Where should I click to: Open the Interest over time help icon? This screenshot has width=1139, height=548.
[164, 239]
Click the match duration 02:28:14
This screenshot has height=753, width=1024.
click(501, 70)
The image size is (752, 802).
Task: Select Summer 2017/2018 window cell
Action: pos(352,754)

■ Goal
Render the records above as a Markdown table with the columns "Row" and "Line," numbering each line in order and leaving out any blank lines.

■ Solution to this task
| Row | Line |
|---|---|
| 1 | Where should I click to: Open the Interest over time help icon? This screenshot has width=1139, height=548. |
| 2 | [164, 239] |
| 3 | Click the match duration 02:28:14 |
| 4 | This screenshot has height=753, width=1024. |
| 5 | click(501, 70) |
| 6 | The image size is (752, 802). |
| 7 | Task: Select Summer 2017/2018 window cell |
| 8 | Action: pos(352,754) |